GIVEN INFORMATION:
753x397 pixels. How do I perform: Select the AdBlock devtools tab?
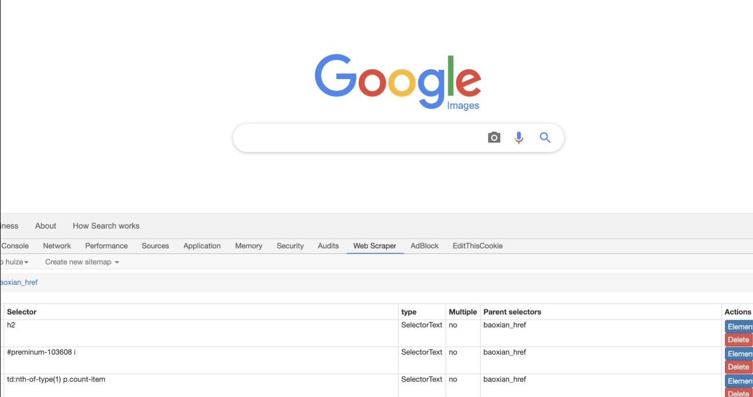(425, 246)
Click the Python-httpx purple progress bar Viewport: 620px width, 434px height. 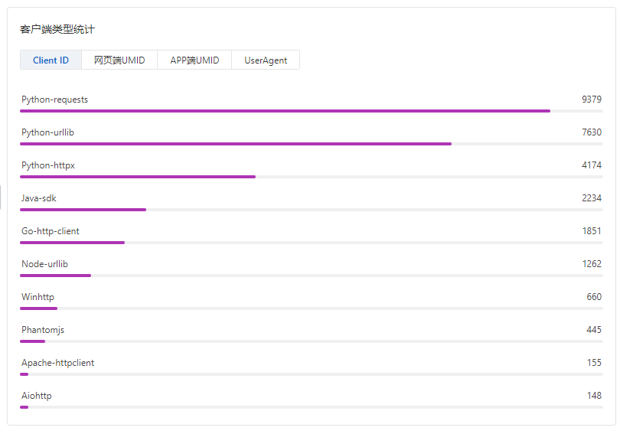(x=138, y=177)
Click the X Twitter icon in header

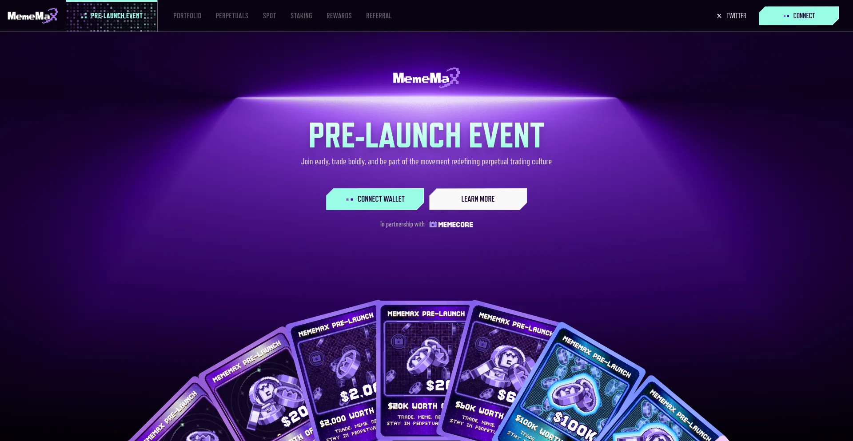point(719,16)
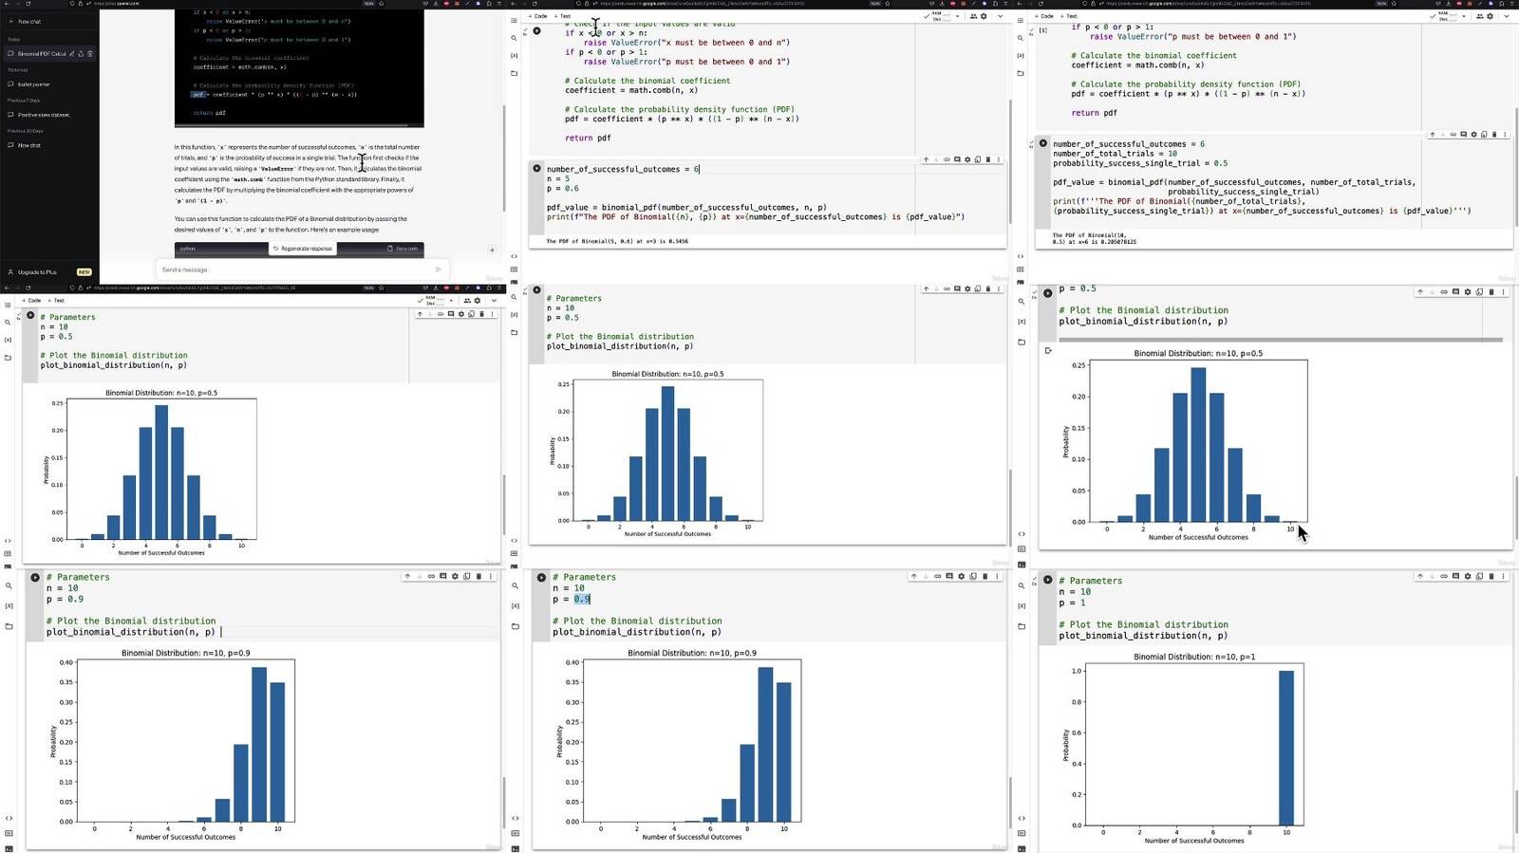
Task: Start a new conversation with the top New chat button
Action: (29, 22)
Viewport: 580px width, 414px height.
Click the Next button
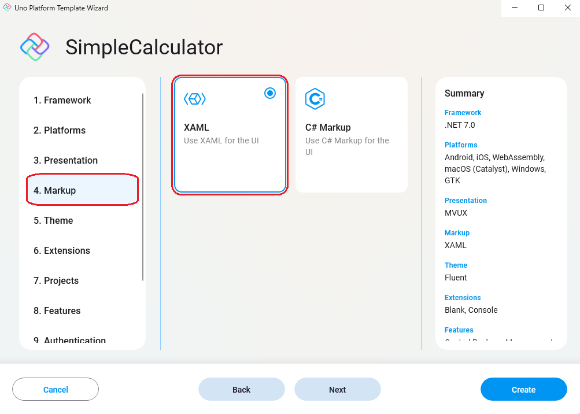coord(337,389)
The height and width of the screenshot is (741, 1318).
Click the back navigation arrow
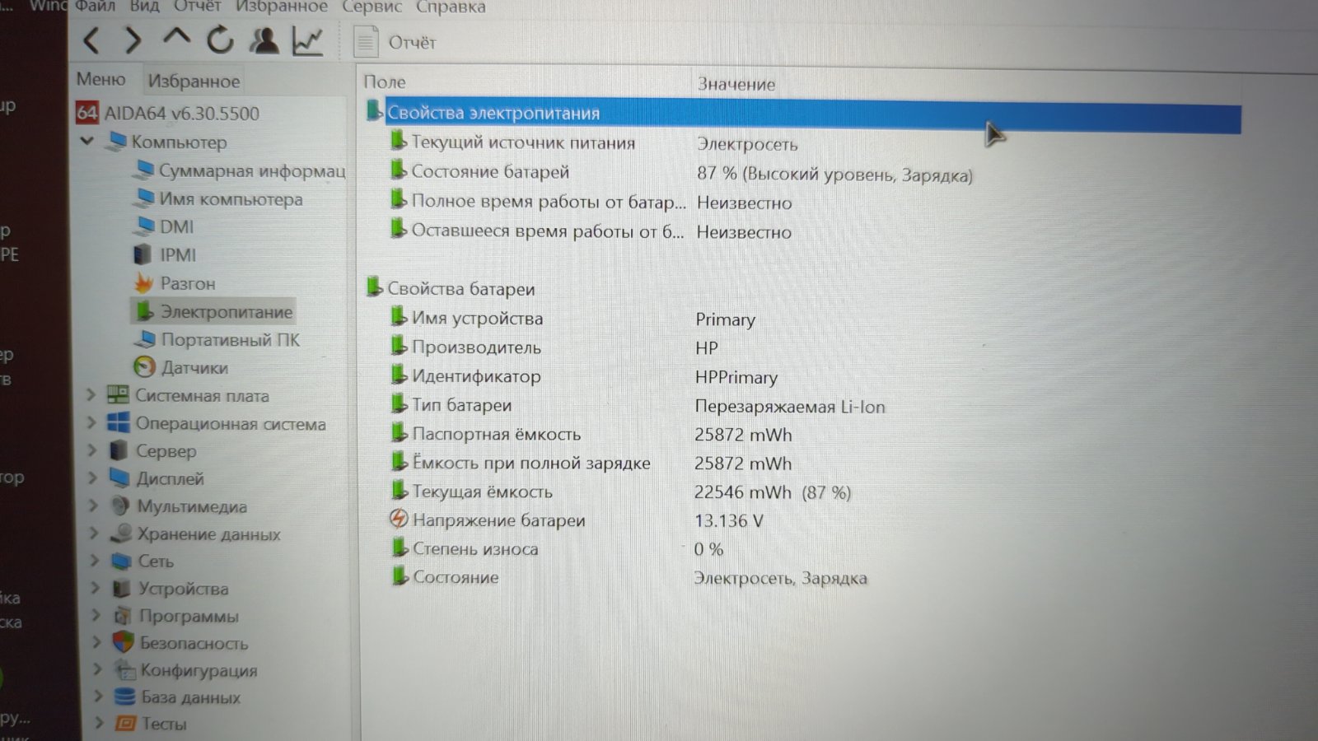tap(91, 40)
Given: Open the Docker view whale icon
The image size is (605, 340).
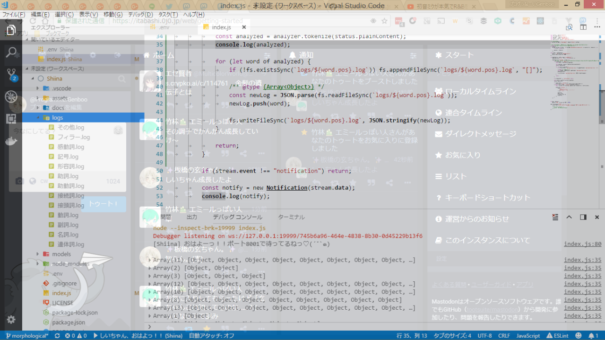Looking at the screenshot, I should point(11,141).
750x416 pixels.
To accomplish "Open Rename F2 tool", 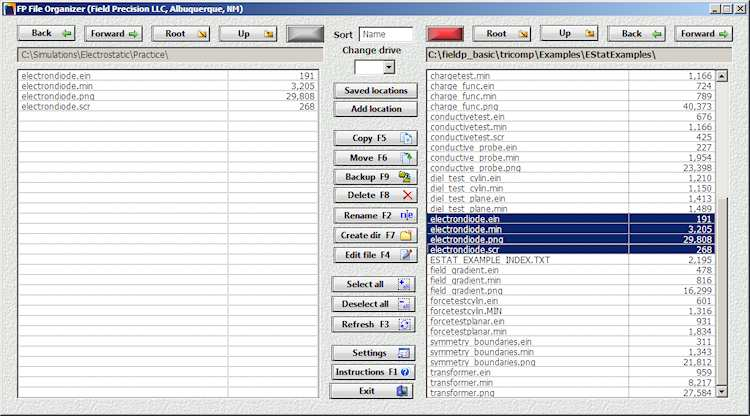I will click(x=373, y=216).

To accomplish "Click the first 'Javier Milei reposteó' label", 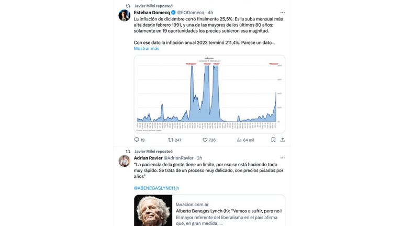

REQUIRED WORK: Both the line containing "Click the X Twitter icon in header" and the line containing "The height and" above belong in the output, as do the lines between them. Print them exactly, without pictures.

REPLY TO THE EXERCISE:
Click the X Twitter icon in header

point(719,16)
Task: Start a new conversation with the top New chat button
Action: (29, 22)
Viewport: 580px width, 414px height.
Click the Next button
coord(337,389)
The height and width of the screenshot is (741, 1318).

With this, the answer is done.